Dairy product consumption behaviour of Addis Ababa city households: A multivariate probit model approach

Pexels Adonyi Gábor 2064359

Published: Monday 13 June, 2022

Professor Henrietta L. Moore has just published a new article with Tadele Mamo, Jema Haji, Adam Bekele, Tilaye Teklewold, Stefan Berg and the ETHICOBOTS Consortium in the Ethiopian Journal of Applied Science and Technology. Below is the article's abstract.

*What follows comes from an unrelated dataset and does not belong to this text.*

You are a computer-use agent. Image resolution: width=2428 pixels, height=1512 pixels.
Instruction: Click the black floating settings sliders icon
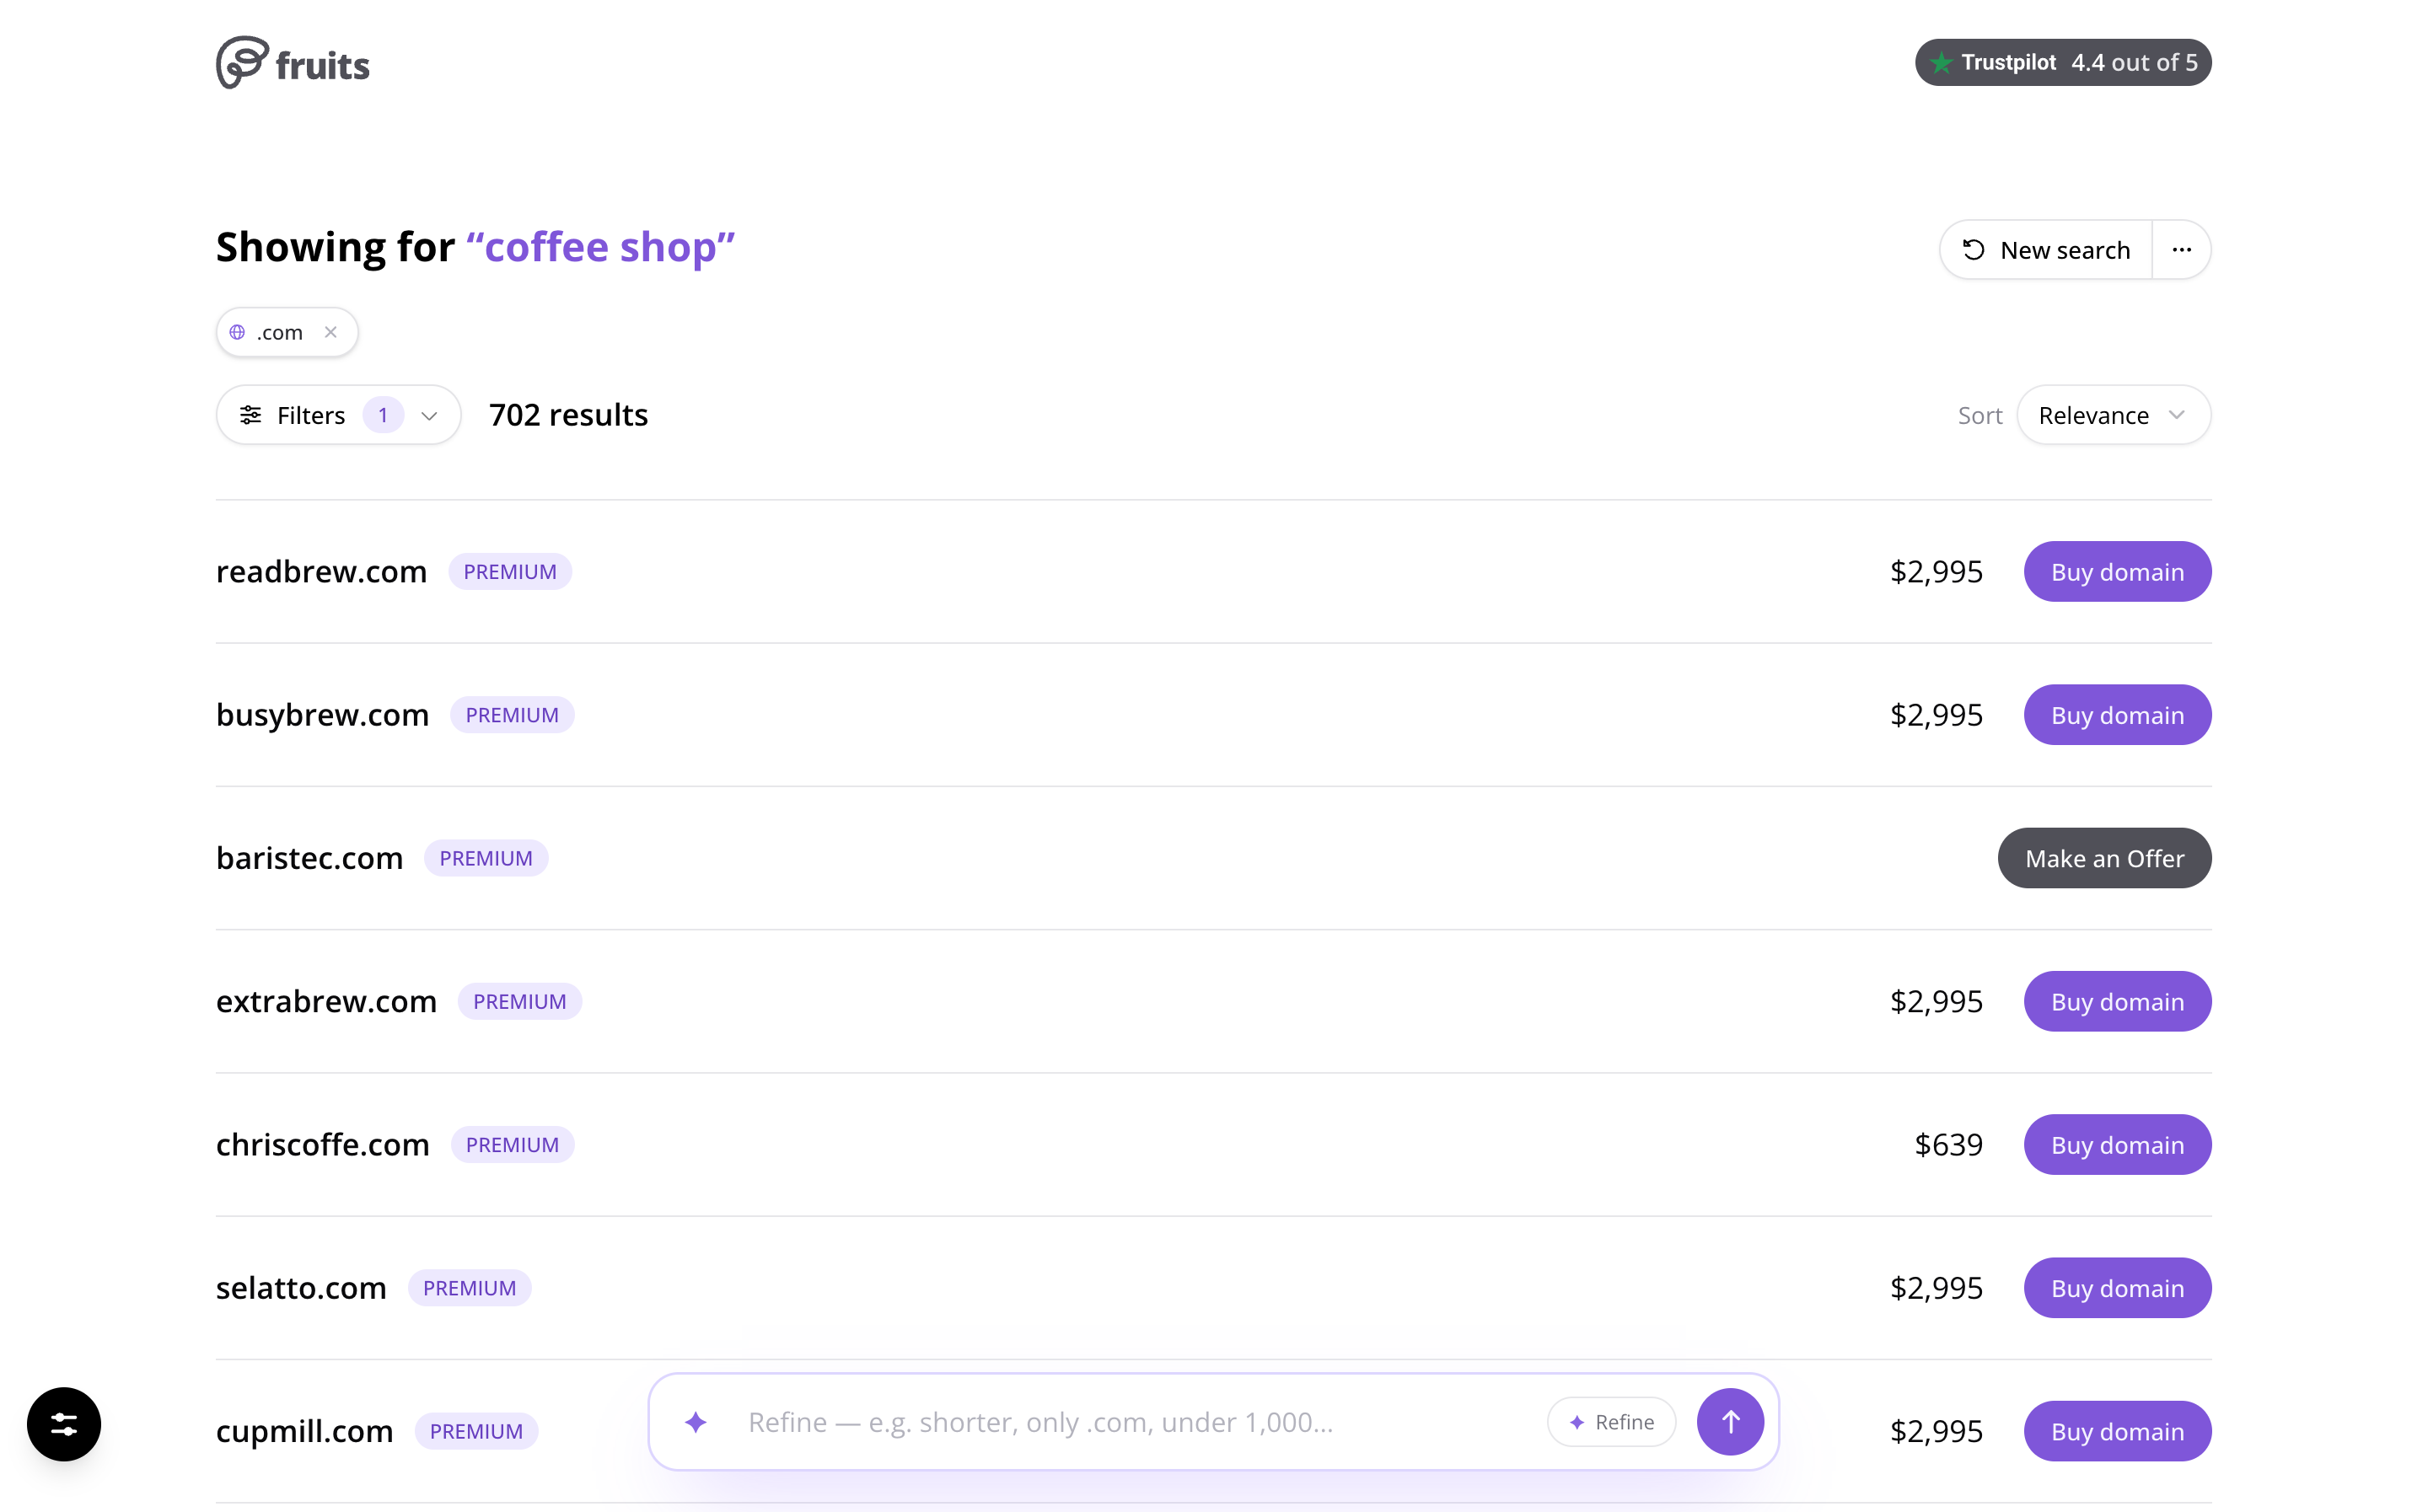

Although Ethiopia is holding one of the largest dairy cattle herds in the world, the per capita consumption of dairy products is low. Moreover, the dairy marketing system in the country from where the consumers obtain dairy products is dominated by the informal market that supplies raw milk which can be a risk factor for zoonotic disease transmission. Using primary data collected from 384 sample households of Addis Ababa city, determinants of dairy products purchase decision was investigated. Descriptive statistics and multivariate probit (MVP) model were used to analyse the data. The results showed that raw milk, pasteurized milk, powdered milk, cottage butter, cottage cheese, factory cheese, cottage yoghurt and factory yoghurt were purchased by 46%, 73%, 12%, 94%, 64%, 9%, 11% and 26% of the sampled households, respectively. The MVP model results indicated the interdependence of decisions to purchase different dairy products. The result of the model further revealed that religion, age and education of household head, family size, presence of children in household, and consumption value variables such as taste, price, social values (influence of friends and families), emotional values (the perception that dairy products offer pleasure and good feeling), conditional value (availability), and epistemic value (habit of trying new products) had a significant impact on dairy product purchase decision of the respondents. Therefore, addressing demographic, socioeconomic and consumption value variables, and acknowledging the interdependence of decisions consumers make while purchasing multiple dairy products, would all be important factors to consider when designing policies to improve the consumers" nutritious food consumption and zoonotic diseases control.